05/03/2021 di Giuliano Guzzo

Sanremo. Amadeus no, Achille Lauro sì. Doppiopesismo religioso all’Ariston

Amadeus no, Achille Lauro sì. Tra una canzone e l’altra, sul palco del festival di Sanremo è andato in scena, durante la prima serata di martedì scorso – anche forse non tutti se ci hanno fatto caso - un singolare caso di doppiopesismo religioso, con il conduttore e l’artista romano trattati con due pesi e due misure clamorosamente diversi.

Infatti, per il solo fatto d’essersi fatto il segno della croce all’inizio della prima serata, Amadeus ha fatto infuriare un bel po’ di gente. E non solo sui social, dove ormai basta un nonnulla per sollevare un polverone, ma anche fuori, come provano le dichiarazioni a mezzo stampa di esponenti dell’Uaar, l’Unione atei agnostici razionalisti («gesto davvero poco opportuno»), e del Co-Mai, Comunità del mondo Arabo in Italia («tra il pubblico anche laici, atei, ebrei, musulmani»).

Non manca chi notato come quello del conduttore potesse essere – al pari di quello di tanti calciatori prima di fare il loro ingresso in campo – un gesto quasi più scaramantico che religioso in senso stretto; ciò nonostante, il segno della croce è parso troppo sconveniente e, come si diceva, Amadeus è stato bacchettato da più parti come autore di una ingerenza cattolica in un terreno artistico laico, di tutti.

Curiosamente, però, gli stessi rilievi non sono stai mossi all’indirizzo di Achille Lauro, il quale è stato protagonista di una perfomance che lo ha visto travestito con palesi riferimenti alle statue della Madonna e alle lacrimazioni prodigiose. Non solo. Lo stesso testo del brano dell’artista, intitolato Solo Noi, contiene assonanze in qualche modo religiose: «E noi/ Senza un’anima, senza umanità/ Solo noi/ Immoralità, bipolarità/ Solo noi/ Mezza manica, senza dignità/ Solo noi […] Salvami te/ Salvami te/ Salvami te/ Salvami te/ Oh no, salvami te».

Non si tratta neppure della prima volta dato che pure lo scorso anno, nel brano di Lauro, Me ne frego, c’era un chiaro riferimento religioso: «O mio Dio». Tornado ad oggi, che il cantante romano abbia una sorta di rapporto complesso e morboso con la religione è provato da com’è ritratto sulla copertina dell’ultimo numero di Vanity Fair dove, con la scritta «Non sono un santo», risulta truccato in un modo che ricorda molto una scimmiottatura della Madonna.

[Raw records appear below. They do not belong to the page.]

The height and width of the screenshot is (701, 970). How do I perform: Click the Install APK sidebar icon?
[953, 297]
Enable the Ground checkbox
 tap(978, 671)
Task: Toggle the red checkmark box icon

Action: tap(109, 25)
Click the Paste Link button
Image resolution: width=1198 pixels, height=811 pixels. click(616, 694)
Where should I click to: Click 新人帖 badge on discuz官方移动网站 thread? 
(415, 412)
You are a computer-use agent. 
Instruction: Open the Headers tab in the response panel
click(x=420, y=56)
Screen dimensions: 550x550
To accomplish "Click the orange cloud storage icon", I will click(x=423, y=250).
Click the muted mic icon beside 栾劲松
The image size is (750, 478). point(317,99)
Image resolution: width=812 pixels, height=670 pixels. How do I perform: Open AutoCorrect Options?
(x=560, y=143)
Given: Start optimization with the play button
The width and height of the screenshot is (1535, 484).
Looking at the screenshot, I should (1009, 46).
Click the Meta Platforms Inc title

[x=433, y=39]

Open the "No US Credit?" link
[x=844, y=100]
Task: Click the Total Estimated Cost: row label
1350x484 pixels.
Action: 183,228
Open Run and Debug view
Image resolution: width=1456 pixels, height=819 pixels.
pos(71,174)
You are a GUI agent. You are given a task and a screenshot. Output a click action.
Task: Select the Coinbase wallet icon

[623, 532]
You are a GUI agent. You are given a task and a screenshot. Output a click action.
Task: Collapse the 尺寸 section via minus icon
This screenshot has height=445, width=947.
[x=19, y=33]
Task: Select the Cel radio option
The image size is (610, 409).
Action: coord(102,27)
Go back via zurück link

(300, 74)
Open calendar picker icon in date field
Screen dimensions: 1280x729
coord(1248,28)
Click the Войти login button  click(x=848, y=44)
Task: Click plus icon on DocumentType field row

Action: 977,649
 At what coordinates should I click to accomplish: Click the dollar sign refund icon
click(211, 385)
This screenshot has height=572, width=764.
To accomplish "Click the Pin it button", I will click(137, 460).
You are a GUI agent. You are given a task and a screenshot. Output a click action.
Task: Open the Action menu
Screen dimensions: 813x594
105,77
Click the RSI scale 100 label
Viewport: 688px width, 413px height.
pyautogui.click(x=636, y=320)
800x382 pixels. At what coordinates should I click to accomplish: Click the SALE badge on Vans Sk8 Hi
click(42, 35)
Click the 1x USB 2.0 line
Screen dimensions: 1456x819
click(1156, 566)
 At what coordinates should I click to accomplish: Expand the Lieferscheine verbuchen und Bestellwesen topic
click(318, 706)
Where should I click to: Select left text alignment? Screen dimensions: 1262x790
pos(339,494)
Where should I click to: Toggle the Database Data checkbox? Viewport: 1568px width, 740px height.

Ora, come mai se Amadeus si fa un semplice e furtivo segno della croce diventa subito un problema – se non addirittura una minaccia per la laicità -, mentre invece se Lauro sbeffeggia milioni di credenti (il suo look sanremese di quest’anno è riuscito a far arrabbiare perfino Famiglia Cristiana, ed è tutto dire), va tutto bene e né gli atei né qualche comunità mussulmana ha nulla da ridire? Si tratta, com’è evidente, di un caso di doppiopesismo religioso.

Un doppiopesismo che sostanzialmente si traduce in un contenuto discriminatorio tale per cui non è la religione, in realtà, ad essere un problema ma solo una religione in particolare: quella cristiana. In tutti gli altri casi, dalle fedi prevalenti in Paesi estere alle performance blasfeme, va tutto bene. Ma la cara, vecchia esibizione di fede cattolica no, quella è imperdonabile ingerenza. Quella soltanto. In tutti gli altri casi, invece la laicità è sana e salva. Anche si tratta della stessa laicità della quale, come fior di pensatori hanno ampiamente dimostrato, senza il cristianesimo e l’evangelico «date a Cesare quello che è di Cesare, e a Dio quello che è di Dio» non avremmo probabilmente mai neppure sentito parlare.